I was recently fired from my job of four years by the new owners of my place of employment in New Mexico. The immediate cause was an email I had written the day prior, a businesslike appeal for more oversight in my department, where two of us had seen job description changes that I argued were hurting our overall goal. Additionally, I discussed recent event failures and my professional opinion regarding why they occurred, and that prior to the changes in procedure, I had demonstrated a pattern of success. Finally, I stated that I was unable to perform my job function as described (‘getting people into the store’) without use of/direction of all the communications tools available to me.
I am concerned that I’m about to hear that I have been denied unemployment benefits because I was told, essentially, that I was insubordinate and difficult to work with. The correspondence in question was not at all inappropriate, and the coworker in question is someone who was moved to working solely at home because of her issues with all staff, ultimately requiring only me to work with her. (This was even stated on the morning of my termination by an employer). Additionally, I was never given specific examples of being ‘hard to talk to’ or suggestions on precisely what to avoid doing – and correspondence and meetings to address any conflict was always initiated by me, attempting to solve what was clearly an issue.
On multiple occasions, I had asked for meetings to evaluate the effectiveness of the new procedures, and I had written a few emails arguing my case for the level of direction I previously enjoyed, and asking for my employers to consult other industry professionals for reasoning similar to my own. Largely, editing of any sort seemed to be considered hostile.

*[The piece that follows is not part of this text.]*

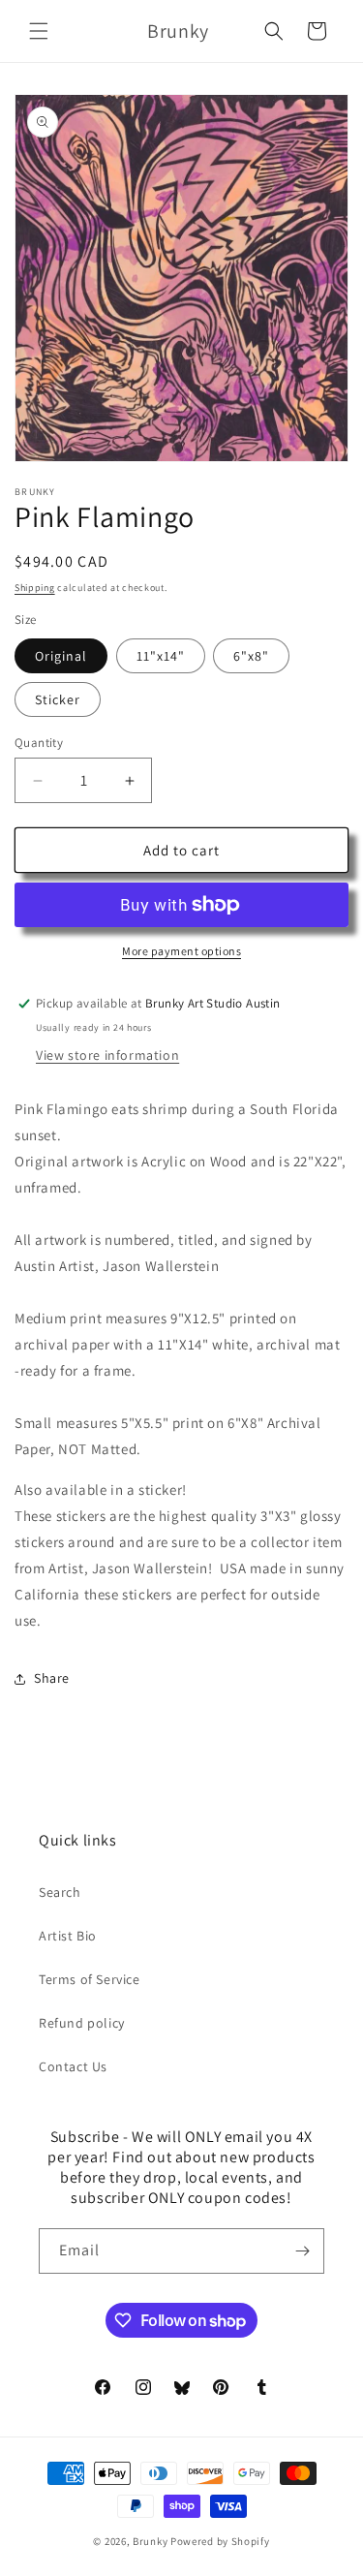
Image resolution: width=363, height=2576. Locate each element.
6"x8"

There were conflicts with this coworker. We argued heatedly on one occasion, when she made a disparaging remark about my credentials, and I believe I was the only person reprimanded. I also voluntarily apologized prior to the complaint with my employer, whereas the coworker did not. On multiple occasions, my request to address serious errors she had made was ignored by my employers, and frequently, they missed meetings we had set, often without any communication. There is perhaps one email I will concede was inappropriate from several months ago (at least four, possibly six), but all other documented correspondence that is likely to be cited as inappropriate is not.
It’s unlikely I will be able to convince any coworkers at this small business to attend an unemployment hearing if I need to appeal, although when asked, none said they had issues with me, all were shocked by my termination, and all have complained about the coworker in question. What are my chances for winning this? Do I have any support from the facts that I always solicited the attempt to reconcile our issues, that my employers allowed hostile behavior from this coworker, or that the immediate cause (the most recent email) is obviously not inappropriate?

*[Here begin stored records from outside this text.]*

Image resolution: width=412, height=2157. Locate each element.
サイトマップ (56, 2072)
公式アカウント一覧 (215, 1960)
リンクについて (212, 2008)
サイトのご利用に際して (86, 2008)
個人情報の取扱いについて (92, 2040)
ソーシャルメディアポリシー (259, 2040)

It seems to me, you might be leaving something out .. such as whether it was the emails themselves that were insubordinate or whether it was your ongoing interactions with the co-worker that are being viewed as insubordinate and in contradiction to a directive from your employer as to how to deal with this person.
It sounds like the co-worker was accommodated to work from home .. maybe because they complained of harassment?
I’m guessing you’d probably be better off with a hearing rep .. because it just sounds like a situation made messy by human interaction that even a good hearing repgood hearing rep would need to understand thoroughly to help you out with.